_依頼 1_
清水和音氏を紹介する文章によると、同氏が1981年にパリで優勝したコンクールは何ですか。
_依頼 2_
清水和音氏を紹介する文章を、最後の文のあとから書き継いでください。

_提供テキスト_
来年はデビュー30周年を迎える清水和音氏。様々な記念プロジェクトの準備が進行中。
この取材の最中は撮影カメラマンと写真談議が白熱、とうとうその場でカメラを借りてピアノの撮影まで始めてしまわれたほどのカメラ好き。Nikonをこよなく愛され、その理由として「本当に好きな人達が真剣に本気で作っているというのが伝わってくるから」と。音楽とは無関係と言われますが、その情熱の引き出しを少しだけ見せていただきました。

Profile

pianist 清水 和音

pianist
清水 和音
1981年、弱冠20歳で、パリのロン=ティボー国際コンクール・ピアノ部門で優勝、あわせてリサイタル賞を受賞した。1982年、N響と初共演、また、デビュー・リサイタルを開き、高い評価を得た。1983年「プラハの春音楽祭」にて、プラハ室内管と共演。1984年、ブラティスラヴァ音楽祭のオープニングでスロヴァキア・フィルと共演。1986年、ロジェストヴェンスキー指揮ロンドン響と共演し、ロンドン・デビュー、また、M.T.トーマスとの共演でレコーディングを行った。1990年にオーストリア放響と、1991年にはレニングラード・フィル室内オーケストラと共演するなど、国内外で広く活躍している。

_データ行_
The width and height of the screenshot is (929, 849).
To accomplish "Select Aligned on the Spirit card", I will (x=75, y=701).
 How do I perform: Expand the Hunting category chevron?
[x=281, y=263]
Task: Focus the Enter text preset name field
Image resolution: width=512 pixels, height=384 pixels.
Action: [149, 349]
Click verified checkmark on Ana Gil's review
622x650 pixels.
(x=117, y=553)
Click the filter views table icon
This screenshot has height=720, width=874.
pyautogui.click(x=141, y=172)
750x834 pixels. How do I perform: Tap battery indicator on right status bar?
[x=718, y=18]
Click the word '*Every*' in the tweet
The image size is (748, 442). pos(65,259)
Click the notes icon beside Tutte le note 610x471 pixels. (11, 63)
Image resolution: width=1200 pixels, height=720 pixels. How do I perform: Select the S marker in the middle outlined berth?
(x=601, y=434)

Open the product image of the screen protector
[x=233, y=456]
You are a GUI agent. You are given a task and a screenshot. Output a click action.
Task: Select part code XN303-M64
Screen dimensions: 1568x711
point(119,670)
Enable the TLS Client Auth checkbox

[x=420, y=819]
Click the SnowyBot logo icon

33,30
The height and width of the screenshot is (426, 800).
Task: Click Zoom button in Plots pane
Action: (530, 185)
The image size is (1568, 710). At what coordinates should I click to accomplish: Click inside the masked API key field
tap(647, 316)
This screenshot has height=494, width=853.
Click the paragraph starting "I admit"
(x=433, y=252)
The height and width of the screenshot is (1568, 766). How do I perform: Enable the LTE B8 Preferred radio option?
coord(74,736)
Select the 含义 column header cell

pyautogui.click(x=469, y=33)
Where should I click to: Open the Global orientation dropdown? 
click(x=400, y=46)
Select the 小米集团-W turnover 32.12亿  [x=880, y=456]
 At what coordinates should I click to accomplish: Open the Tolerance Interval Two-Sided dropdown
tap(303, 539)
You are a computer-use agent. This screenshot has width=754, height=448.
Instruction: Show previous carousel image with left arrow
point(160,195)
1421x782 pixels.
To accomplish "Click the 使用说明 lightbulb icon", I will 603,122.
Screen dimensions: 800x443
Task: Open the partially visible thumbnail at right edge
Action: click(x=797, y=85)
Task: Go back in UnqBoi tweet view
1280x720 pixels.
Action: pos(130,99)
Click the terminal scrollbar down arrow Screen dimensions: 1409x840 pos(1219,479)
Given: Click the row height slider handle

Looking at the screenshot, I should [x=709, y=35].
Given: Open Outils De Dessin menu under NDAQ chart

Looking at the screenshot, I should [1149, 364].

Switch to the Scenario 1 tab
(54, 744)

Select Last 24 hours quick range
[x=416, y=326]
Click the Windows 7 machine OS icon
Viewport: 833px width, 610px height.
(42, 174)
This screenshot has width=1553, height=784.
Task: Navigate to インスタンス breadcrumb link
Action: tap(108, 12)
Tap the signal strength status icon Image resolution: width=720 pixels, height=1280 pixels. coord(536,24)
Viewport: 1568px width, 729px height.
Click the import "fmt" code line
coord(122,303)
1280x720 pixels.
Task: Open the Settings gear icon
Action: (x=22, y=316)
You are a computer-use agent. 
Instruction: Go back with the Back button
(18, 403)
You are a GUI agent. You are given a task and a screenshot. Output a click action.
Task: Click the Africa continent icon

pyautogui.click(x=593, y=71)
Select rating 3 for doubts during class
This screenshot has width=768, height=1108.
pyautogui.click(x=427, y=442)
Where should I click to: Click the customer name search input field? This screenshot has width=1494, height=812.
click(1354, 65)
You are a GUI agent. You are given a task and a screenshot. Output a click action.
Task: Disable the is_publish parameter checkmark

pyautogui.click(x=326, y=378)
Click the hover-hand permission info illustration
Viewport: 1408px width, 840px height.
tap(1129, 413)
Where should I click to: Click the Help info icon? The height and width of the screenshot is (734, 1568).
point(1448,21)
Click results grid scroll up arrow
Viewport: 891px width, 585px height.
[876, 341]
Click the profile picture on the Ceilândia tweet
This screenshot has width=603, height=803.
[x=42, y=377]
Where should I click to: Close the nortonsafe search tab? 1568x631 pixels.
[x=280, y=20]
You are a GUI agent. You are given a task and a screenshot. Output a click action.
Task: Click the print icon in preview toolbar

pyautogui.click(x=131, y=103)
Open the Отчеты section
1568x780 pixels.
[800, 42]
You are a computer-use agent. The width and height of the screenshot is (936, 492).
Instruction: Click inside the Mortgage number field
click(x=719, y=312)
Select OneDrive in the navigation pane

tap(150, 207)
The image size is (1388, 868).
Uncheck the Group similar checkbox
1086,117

_期待される出力 1_
ロン=ティボー国際コンクール・ピアノ部門です。

_期待される出力 2_
1995年秋から2年にわたって紀尾井ホールで行われた、ベートーヴェンのピアノ・ソナタ全32曲演奏会は、その完成度を新聞紙上で高く評価され、ライヴ録音がリリースされている。
2002年5月、ジャナンドレア・ノセダ率いるキーロフ歌劇場フィルハーモニー管弦楽団とサンクトペテルブルク及び日本で共演。
2004年からショパンの全曲録音を開始、これまでにオクタビア・レコードから5枚のCDをリリース。いずれも高い評価を受けている。2005年1月アシュケナージ指揮NHK交響楽団と共演。アシュケナージから最大級の賛辞を贈られた。2006年1月ゲルギエフ指揮マリンスキー歌劇場管と共演。2007年6月NHK交響楽団定期演奏会にてアシュケナージと再共演。また、アシュケナージ指揮シドニー交響楽団定期演奏会に出演。
完璧なまでの高い技巧と美しい弱音、豊かな音楽性を兼ね備えたピアニストである。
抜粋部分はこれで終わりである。